Comment les contes traditionnels peuvent-ils avoir dans ces conditions le même retentissement ?

— l'autre profonde mutation est liée à la transmission des enseignements moraux. Les leçons de morale ont depuis longtemps disparu des programmes scolaires. Les enfants reçoivent leur éducation à la morale par d'autres formes que le livre : les dessins animés jouent un rôle fondamental. Sans doute obéissent-ils aux mêmes ressorts que les apologues traditionnels (les personnages simples, des conclusions rassurantes pour l'enfant, etc.). Mais ce n'est plus de la littérature.

2. Une littérature qui doit s'adapter

Jamais la littérature de jeunesse n'a été aussi féconde. Les auteurs s'adaptent et proposent des contes mieux adaptés aux réalités de notre époque : le divorce des parents, le chômage, les difficultés scolaires, les différences raciales, etc.

On a cependant du mal à imaginer que ces contes, quelle que soit leur qualité, puissent traverser les siècles comme leurs illustres prédécesseurs.

CONCLUSION :

— Il faut reprendre l'essentiel de la réflexion : les apologues ont encore de beaux jours devant eux. Mais sans doute sont-ils menacés dans une société qui aime les changements et a vite fait de brûler ce qu'elle a adoré.
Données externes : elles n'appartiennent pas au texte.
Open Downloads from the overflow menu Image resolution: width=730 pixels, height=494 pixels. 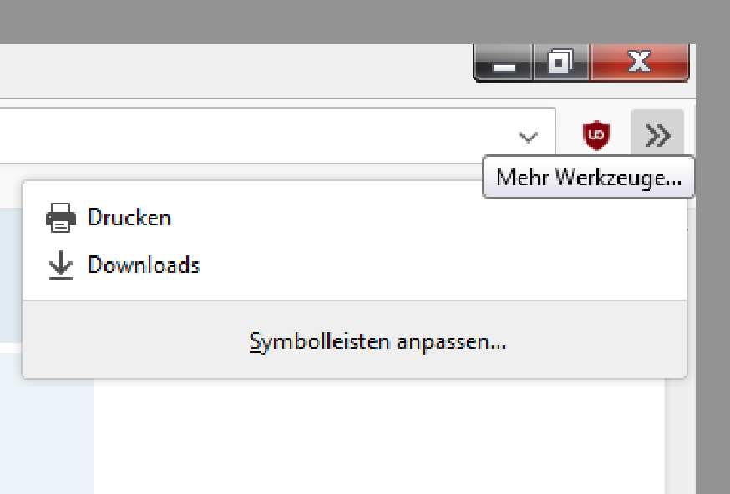pos(144,266)
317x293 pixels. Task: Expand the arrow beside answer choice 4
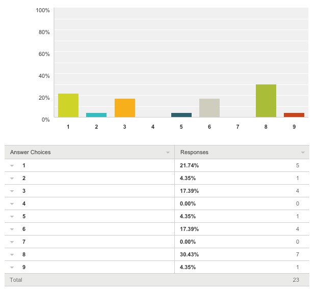pos(12,204)
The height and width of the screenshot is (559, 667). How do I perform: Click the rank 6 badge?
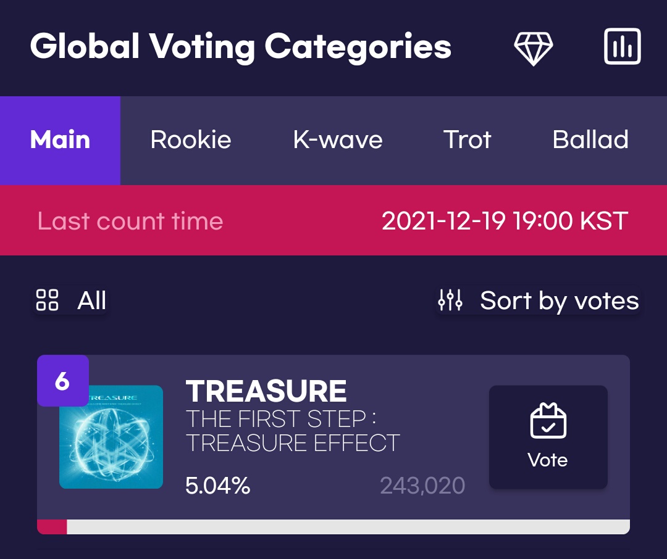[x=62, y=381]
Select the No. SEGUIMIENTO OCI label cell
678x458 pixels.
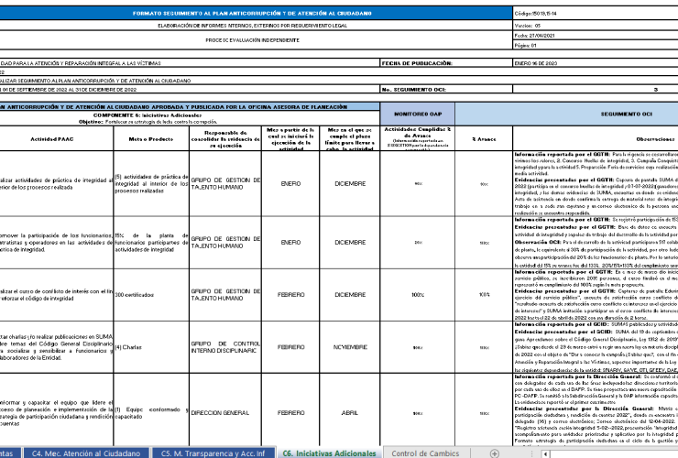click(446, 90)
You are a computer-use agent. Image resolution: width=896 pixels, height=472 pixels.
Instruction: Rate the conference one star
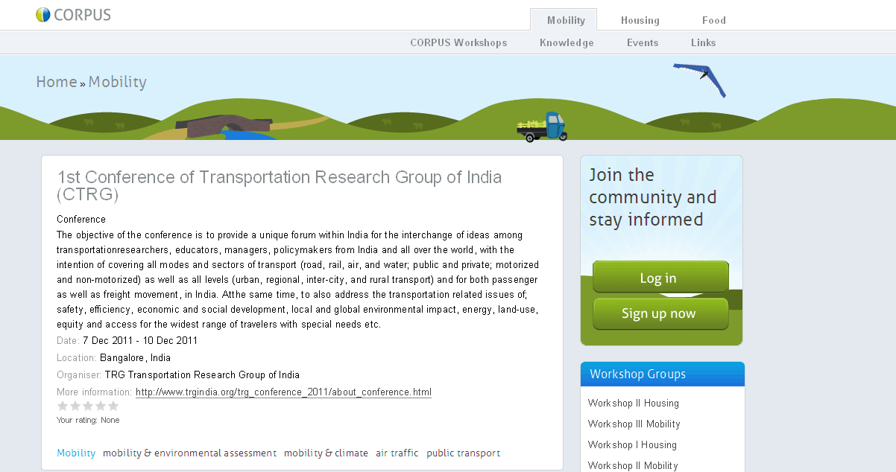point(63,406)
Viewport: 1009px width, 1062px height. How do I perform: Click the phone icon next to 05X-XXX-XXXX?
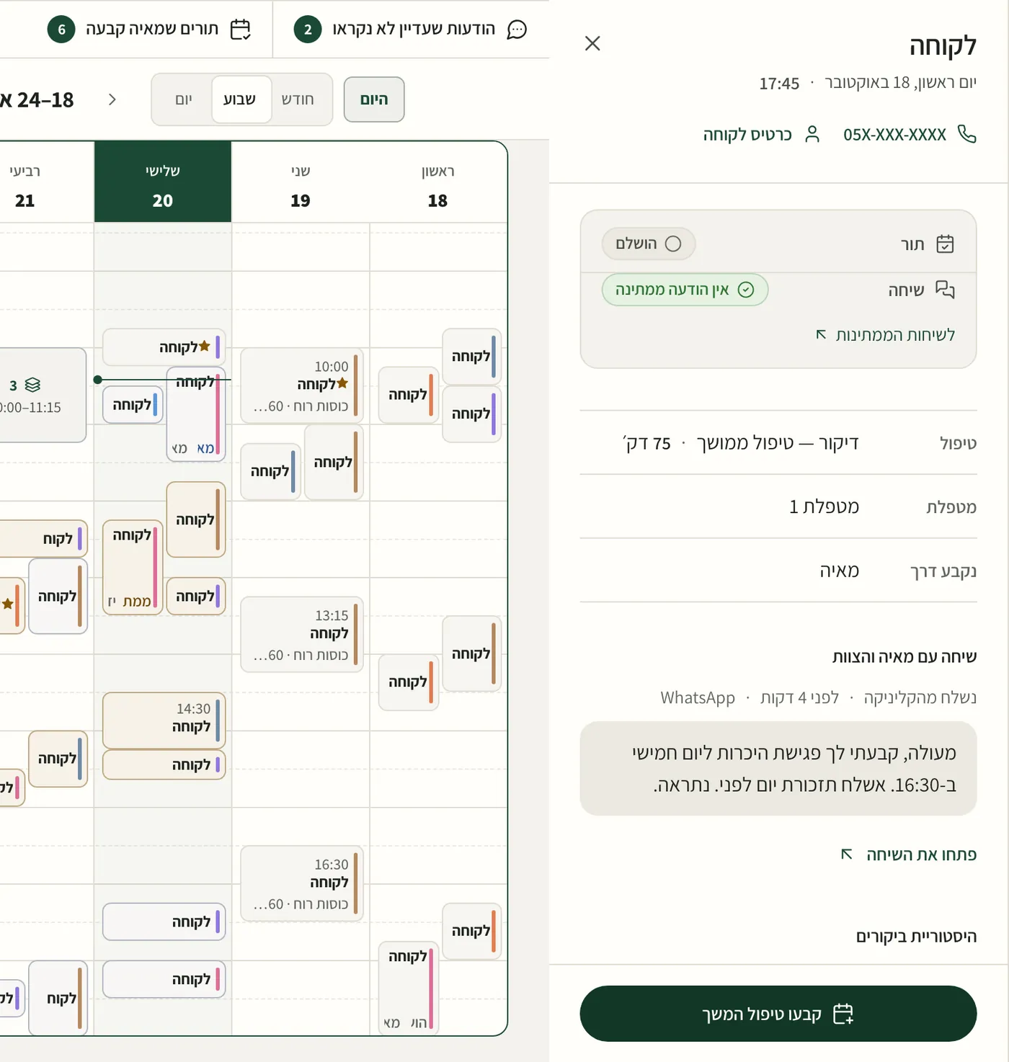pyautogui.click(x=966, y=134)
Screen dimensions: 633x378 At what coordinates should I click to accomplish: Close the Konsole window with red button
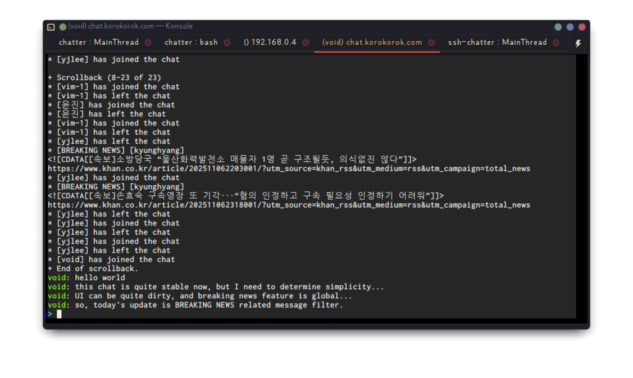(x=582, y=27)
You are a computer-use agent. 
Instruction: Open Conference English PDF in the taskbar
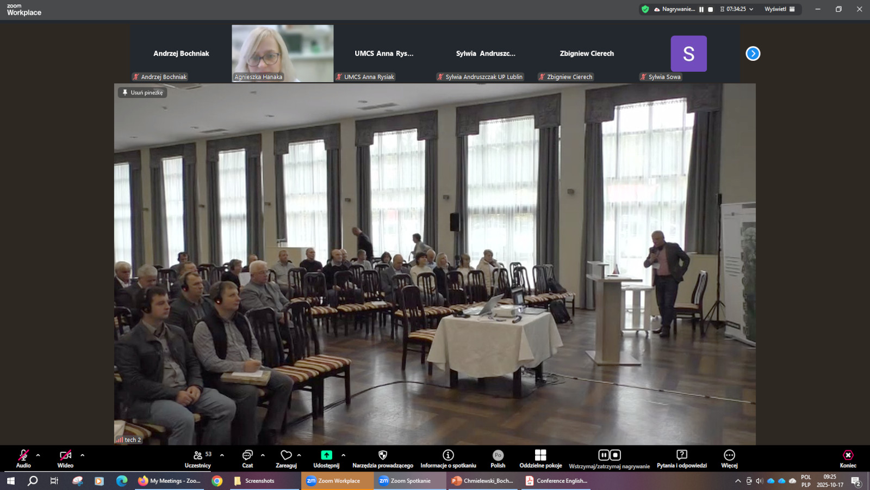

— il faut aussi ouvrir la perspective : à nous, lecteurs, parents ou futurs parents, de rester vigilants en transmettant aux générations futures cette tradition riche pour éviter qu'elle ne disparaisse un jour complètement. N'oublions pas que Blanche Neige est un conte très ancien, repris par les frères Grimm, et non pas un dessin animé de Walt Disney.

 

III - LES FAUSSES PISTES :

  Il ne fallait surtout pas :

proposer un devoir confus, désorganisé ;
prendre des exemples dans d'autres formes littéraires que le conte ou la fable ;
oublier l'une des deux dimensions : instruire et intéresser.